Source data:

◆ ◆ ◆

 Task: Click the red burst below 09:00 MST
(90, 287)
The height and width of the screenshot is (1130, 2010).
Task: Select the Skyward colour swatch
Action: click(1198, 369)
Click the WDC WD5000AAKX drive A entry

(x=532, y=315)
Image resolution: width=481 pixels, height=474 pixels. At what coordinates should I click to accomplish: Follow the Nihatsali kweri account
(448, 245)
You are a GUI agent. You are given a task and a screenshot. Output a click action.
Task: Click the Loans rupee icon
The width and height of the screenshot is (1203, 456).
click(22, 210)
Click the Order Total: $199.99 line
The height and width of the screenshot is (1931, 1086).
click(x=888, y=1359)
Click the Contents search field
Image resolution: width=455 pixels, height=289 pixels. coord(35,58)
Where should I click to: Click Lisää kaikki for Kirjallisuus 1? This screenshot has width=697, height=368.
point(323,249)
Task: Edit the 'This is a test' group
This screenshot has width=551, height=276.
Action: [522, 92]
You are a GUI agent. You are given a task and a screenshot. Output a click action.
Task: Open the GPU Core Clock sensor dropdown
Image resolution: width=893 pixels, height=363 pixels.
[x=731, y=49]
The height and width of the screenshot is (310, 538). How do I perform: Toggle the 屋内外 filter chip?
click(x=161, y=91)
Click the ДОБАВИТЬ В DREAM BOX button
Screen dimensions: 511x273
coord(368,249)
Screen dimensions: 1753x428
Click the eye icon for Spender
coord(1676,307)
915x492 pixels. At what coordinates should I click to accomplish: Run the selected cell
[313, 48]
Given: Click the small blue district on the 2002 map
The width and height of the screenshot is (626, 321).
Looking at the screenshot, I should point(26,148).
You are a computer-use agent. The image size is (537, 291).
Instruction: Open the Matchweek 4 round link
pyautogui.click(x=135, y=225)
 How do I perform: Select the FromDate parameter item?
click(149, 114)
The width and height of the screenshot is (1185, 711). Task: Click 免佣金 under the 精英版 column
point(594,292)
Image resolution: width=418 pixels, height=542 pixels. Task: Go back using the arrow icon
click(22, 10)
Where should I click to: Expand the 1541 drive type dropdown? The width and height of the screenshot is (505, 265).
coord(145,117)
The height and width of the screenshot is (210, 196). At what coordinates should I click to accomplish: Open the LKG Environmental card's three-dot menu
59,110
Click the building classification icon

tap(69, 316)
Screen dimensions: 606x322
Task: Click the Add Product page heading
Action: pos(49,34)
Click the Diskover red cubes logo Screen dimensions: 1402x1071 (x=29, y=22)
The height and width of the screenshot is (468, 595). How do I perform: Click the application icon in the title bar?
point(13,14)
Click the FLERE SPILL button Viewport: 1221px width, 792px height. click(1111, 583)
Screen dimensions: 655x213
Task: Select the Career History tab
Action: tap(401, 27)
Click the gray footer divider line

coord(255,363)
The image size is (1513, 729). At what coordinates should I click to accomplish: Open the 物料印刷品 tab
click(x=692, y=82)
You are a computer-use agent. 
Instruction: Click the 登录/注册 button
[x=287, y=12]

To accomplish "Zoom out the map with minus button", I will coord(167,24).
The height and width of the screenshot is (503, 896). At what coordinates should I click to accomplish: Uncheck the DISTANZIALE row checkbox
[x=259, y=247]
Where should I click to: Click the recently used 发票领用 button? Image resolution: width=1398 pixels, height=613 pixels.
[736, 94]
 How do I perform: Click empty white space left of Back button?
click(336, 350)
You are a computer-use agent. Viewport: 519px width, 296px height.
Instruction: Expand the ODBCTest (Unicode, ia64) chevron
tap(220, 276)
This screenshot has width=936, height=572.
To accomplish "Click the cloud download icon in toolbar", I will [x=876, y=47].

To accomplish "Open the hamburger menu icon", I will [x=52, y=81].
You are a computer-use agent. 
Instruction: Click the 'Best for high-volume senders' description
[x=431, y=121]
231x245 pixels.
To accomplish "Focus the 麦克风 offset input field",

◆ ◆ ◆

§ **WHAT IS BEING ASKED**
Every line above with the string "computer" in it needs to be copied.

§ **OUTPUT FOR THIS EXERCISE**
You are a computer-use agent. The image size is (537, 291).
You are a computer-use agent. 
You are a computer-use agent. Viewport: 519px width, 296px height.
You are a computer-use agent. 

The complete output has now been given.